Michael Ubaldi, April 11, 2004.
 

I have no respect for authoritarians' utter lack of vision; whatever they claim drives their cruelty and torment is not so great as the selfish will to dominate and consume. No matter how brilliant history's conquerers may be described as, their failure and downfall has always come from a destructive esurience; an ultimately uncontrollable need for the infliction of pain and the distention of power. It is a simple, thoughtless need. Evil men, from diabolical propagandists to simple thugs, mock principle and code. There is no divide between Pan-Arabist and Islamist or Sunni and Shiite when those beliefs are hollowed out by a hatred of free will and a desire to subvert and enslave. But even the mindlessness of animals can succeed in disarming men. The authoritarians' most formidable asset is a tactical one: the immediate and overwhelming use of violence to sow fear and doubt, and gain submission. The threats free nations face, dictators and terrorists, are aided by modern and 20th-Century inventions. Even while terrorists' indiscriminate obsession with killing is often fed at the expense of strategic concerns, terrorists succeed in disspiriting the lukewarm and morally disinterested. For those who look no further than the slaughter of innocents, lacking faith in free societies to withstand the rule of force, the simplistic acts of murders in the short term could very well win entire wars.

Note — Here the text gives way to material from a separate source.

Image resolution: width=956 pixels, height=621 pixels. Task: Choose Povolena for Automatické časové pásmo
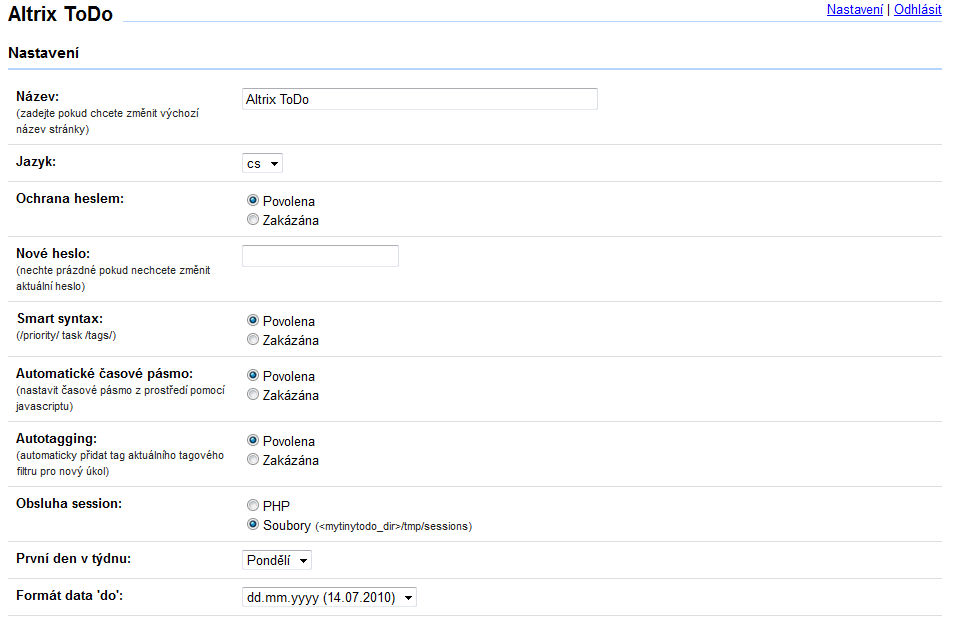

Yesterday morning I heard on television what appears to have become a insistent canard among relativist doubters of the relationship between extremist culture and oppression, terrorists and dictatorships: that indeed, Arabs weren't meant for free and peaceful societies. The Allies should wash their hands and leave. That one final, poorly conceived gasp of killing and brutalizing is enough to condemn millions; never mind that Moqtada al-Sadr's days are numbered, or nearly fifty thugs have died in Fallujah for every American Marine, or that Iraqis - as worried and bleak as some may be - will take every measure to live freely, more as they build confidence in their ability as a people. Relativists claim that the very forces impeding the transition to liberal democracy are intrinsic elements of Iraqi society; they're wrong. I heard one man talk of "tribal chieftains" being given the chance to struggle for control, as if all Iraqis were savages - rather than, as in every other dark place on the earth, decent people held under tyranny by a murderous few. Were feudal thugs immutable from within Western civilization? Or monarchy? Or exclusive suffrage? And do these people believe for a moment that failed, strife-ridden states aren't exactly where terrorists seek to embed themselves - have they already forgotten Afghanistan?

On this weblog I have maintained for nearly two years that the war on terror will only be won when the Near East has been democratized. Iraq's liberation is the first and most critical stage of that campaign. Abandoning millions to certain recapture by strongmen would be on one hand unconscionable, antithetical to the laws that gird our way of life; and on the other, a tragic, early end to the realization of freedom for all men.

The free world has come far - Chief Wiggles explains why. And we need not be discouraged nor surprised by the retaliation of authoritarians; Wretchard and Ali know why.

FOG ROLLS IN: Steven Den Beste analyzes the latest wide discrepancy between what many press agencies report and what actually happened. Most egregious is the insinuation that the ceasefire in Fallujah is somehow the product of an American military failure. But most reports place "Iraqi" deaths in the hundreds - six hundred now the prevailing number. Marines, whose losses are apparently so low as to not warrant mention by an otherwise casualty-eager media, believe most of those dead were combatants. [I've also seen more than one report combine all American casualties from the beginning of the month of April or earlier, then insert that figure into the same sentence as Fallujah terrorist casualties. Obviously they don't draw from the best source. I count thirty deaths in al Anbar Province, which includes several trouble spots.] Add the fact that Marine reinforcement proceeded during negotiations, and the last week in Fallujah appears to have been the first part of a rout by American forces.